## Record set
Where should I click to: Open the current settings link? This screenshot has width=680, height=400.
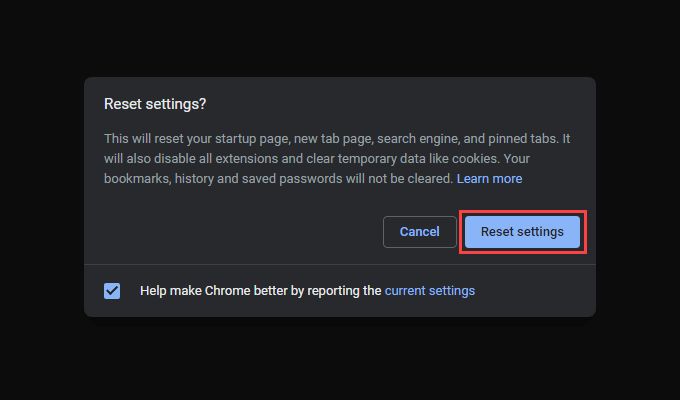[x=429, y=291]
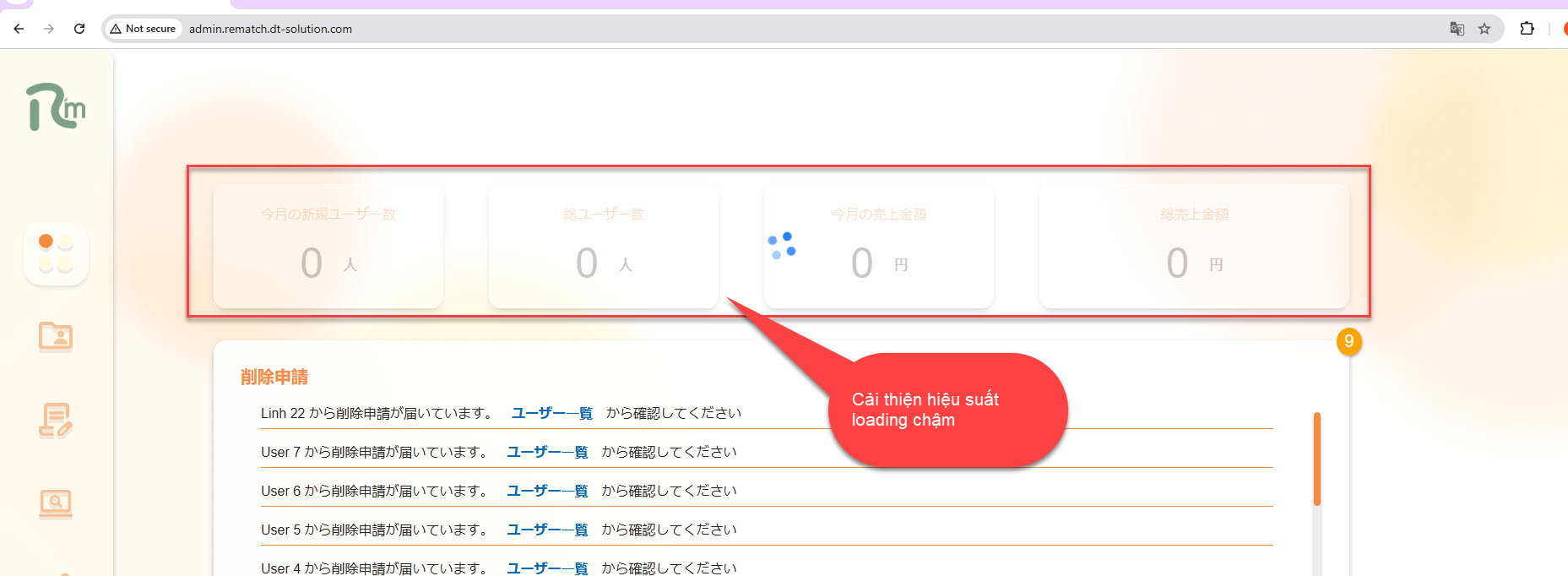Click the orange scrollbar in deletion list
The height and width of the screenshot is (576, 1568).
click(1316, 459)
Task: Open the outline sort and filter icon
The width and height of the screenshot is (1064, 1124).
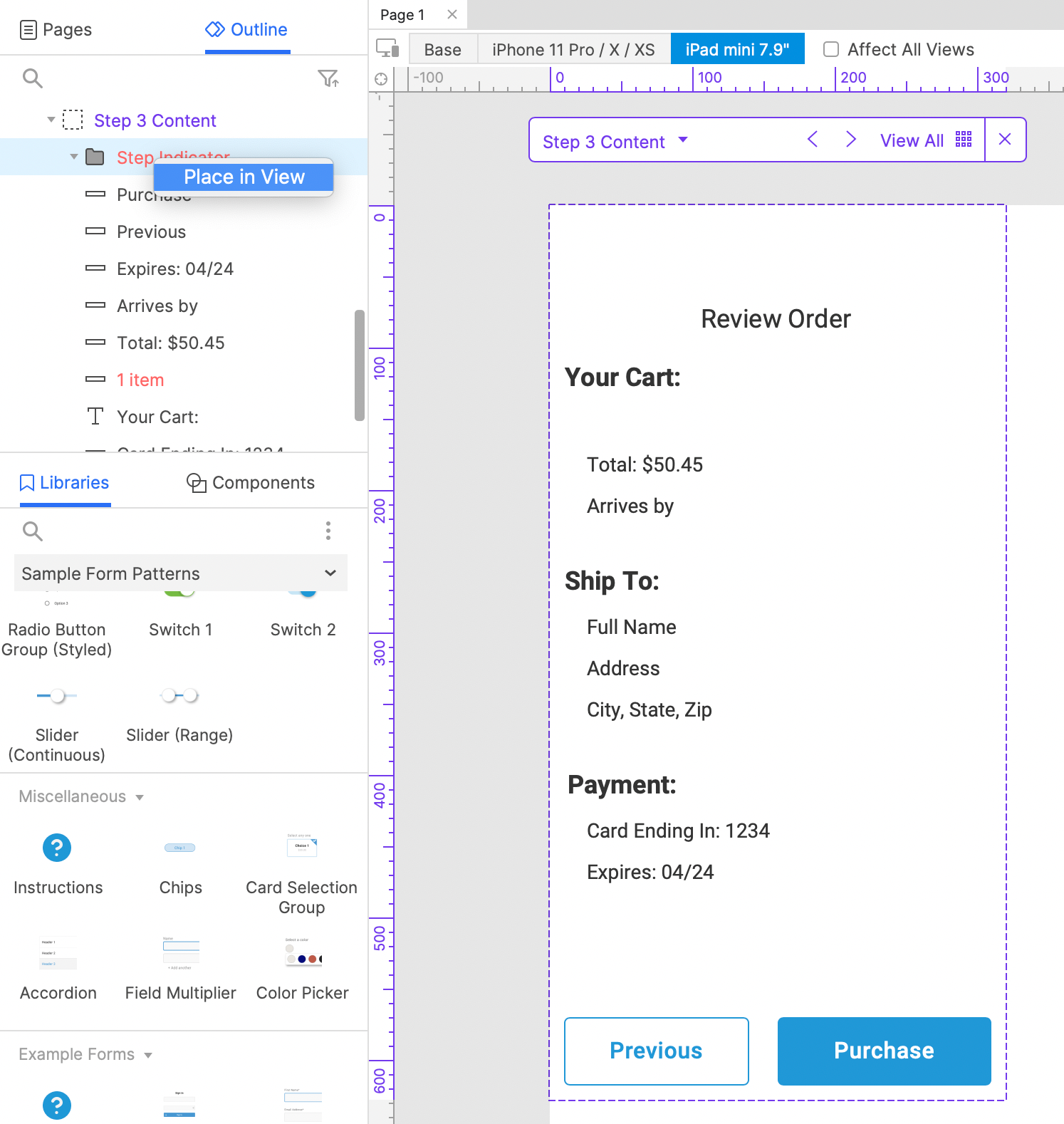Action: pos(328,78)
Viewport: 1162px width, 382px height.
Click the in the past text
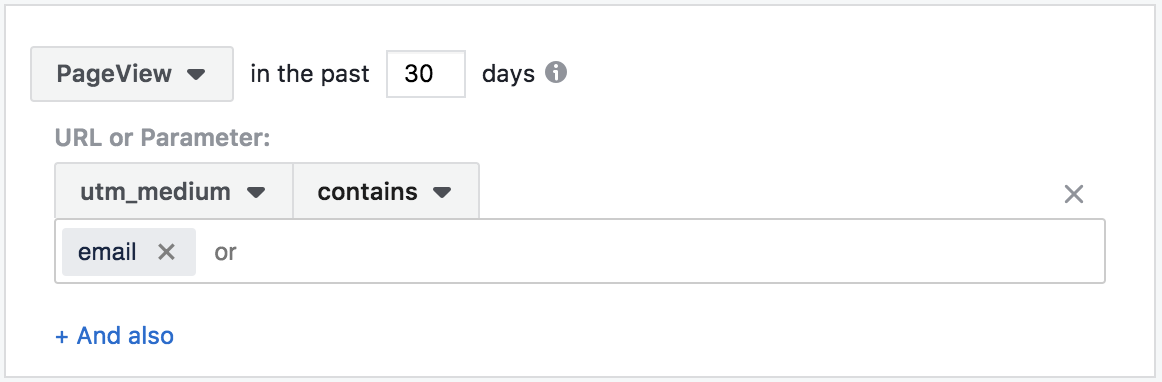point(310,74)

## Exercise instructions
The records are to be returned verbatim. Skip any picture they contain.

## Exercise response
Where should I click to: Open the current settings link? This screenshot has width=680, height=400.
[x=429, y=291]
Click the orange scrollbar in deletion list
The height and width of the screenshot is (576, 1568).
click(1316, 459)
Task: Open the outline sort and filter icon
The width and height of the screenshot is (1064, 1124).
Action: pos(328,78)
Viewport: 1162px width, 382px height.
Click the in the past text
point(310,74)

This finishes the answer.